君がそこにいるその幸せ

 フラットに新しい仲間が加わった。
 動機はどうであれ、心強い仲間であることに違いはない。それにハヤトにとっては、彼――キールが一緒にいてくれることは正直ありがたかった。
 まだ、ガゼルは納得し切れていないみたいだけれど。でも日本に帰る手段を何一つ持たず、ヒントすら掴めていないハヤトにしてみれば、あの召還儀式の場で唯一の生き残りであるというキールだけがただひとつの手がかりなのだ。
 ただキールは人付き合いが苦手なのか、自室にこもりっきりであまり外に出てこない。呼びに行かなければ食事の席にも現れない始末で、なにかと世話を焼こうとするハヤトだったが、どうもキールはそれを煩わしいと感じている素振りがあった。
「もうちょっと分かり合えたらいいんだけどなー」
 キールの部屋の隣――自分の部屋でベッドに横になり、ぶらぶらと足を揺らしていたハヤトは木目のいびつな天井を見上げて呟く。
 今現在、キールの置かれている立場は非常に微妙だった。
 仲間として迎えられていながら、自分からその仲間達に交わろうとしない。言葉をかけてもろくな返事を返さず、一方的に会話を終わらせる。たぶん彼はとまどっているだけなのだろうが、無視をされた方は理解はしても心が追いついていない。特にガゼル、それに子供達。
 ぎすぎすした空気を肌で感じながら食事をすることは楽しくないし、味もおいしいと感じられない。
「慣れてくれたらいいんだけど、すぐには無理だろうな、やっぱり」
 日本では友人も多く、話題も豊富で誰とでも人見知りすることなく接してきたハヤトだったが、それでもすぐにキールは攻め落とせそうにない。今までにない難攻不落なキールの固い殻を、なんとかうち崩せないものか――。
 このままの状況が続けば、先に切れるのはガゼルだ。下手をすればキールが追い出されてしまいかねない。もっとも、そんなことをリプレが許すとは思えないが。
 だが、彼女も困っていることは確かだろう。
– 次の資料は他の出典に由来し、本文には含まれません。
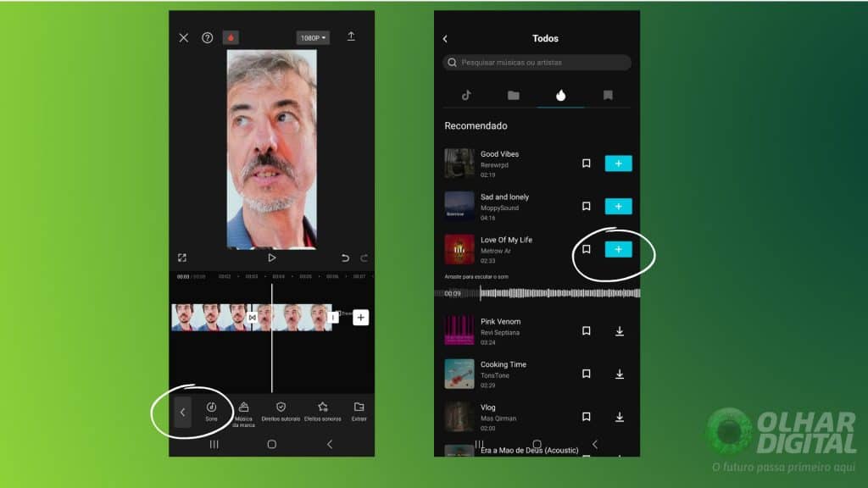Go back from the Todos music list

tap(445, 39)
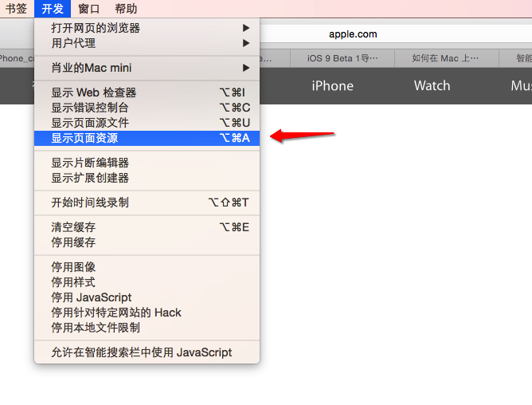This screenshot has width=532, height=405.
Task: Choose 清空缓存 menu item
Action: pos(147,227)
ほとんど話をしたこともない相手を、そう簡単に信用出来るものではないから。
「難しいなぁ」
 少しずつ、ゆっくり、時間をかけて仲間達とうち解けて行くしかないだろう。だが、それだといつになるか分からない。
 なにか、小さくていい。何かきっかけがあれば――分かり合えるはずなのだ。
 今日の夕食の席でも、キールはなかなか現れなくてハヤトが呼びに行った。彼は部屋で本を読んでいて、ノックして入ってきたハヤトを見るとあからさまにいやな顔をしてくれた。特に何も言いはしなかったけれど、あれは完全に迷惑に思われている。
 ――本に夢中になるのはいいけど、みんなが揃わないと夕飯が始まらないっていうのも分かって欲しいよな。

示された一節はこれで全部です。